The benchmark MSCI China Index gained 13 percent in the first three months of 2017, while the Shanghai Composite added 3.8 percent. Over the last year, mainland-traded stocks have posted a pretty steady ascent — markets in Shanghai and Shenzhen have added 7 percent and 4.5 percent, respectively.
"This past quarter was a great one for China stocks," said Larry Hu, China economist at Macquarie, attributing the rise to solid earnings growth, a strengthening property market and a stable yuan.
It's a sign that perhaps confidence is returning to China, the world's second-largest economy. For years, the fear had been that the country's growth would implode in a "hard landing," disrupting the global economy.

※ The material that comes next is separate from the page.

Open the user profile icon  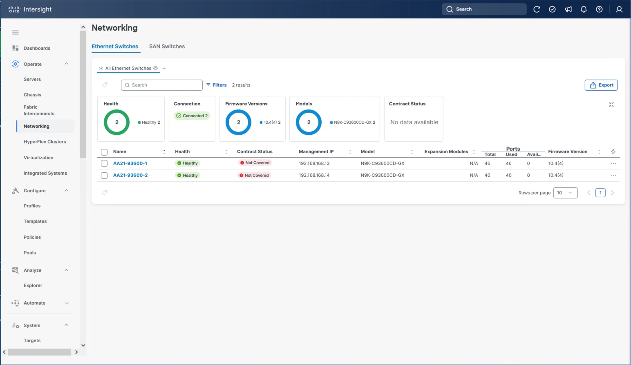pos(619,9)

"There's been this cyclical recovery — China's in an easing mode … It shows up in the economic numbers, and it shows up in many company earnings reports," said Brendan Ahern, chief investment officer at Krane Funds Advisors. It's a "stealth bull market."
China restricts international investment on its domestic stock markets, but foreign investors can seek exposure by trading Chinese firms listed in Hong Kong or New York. They can also buy through special programs set up by the Chinese government to boost investment flows between the mainland and the rest of the world.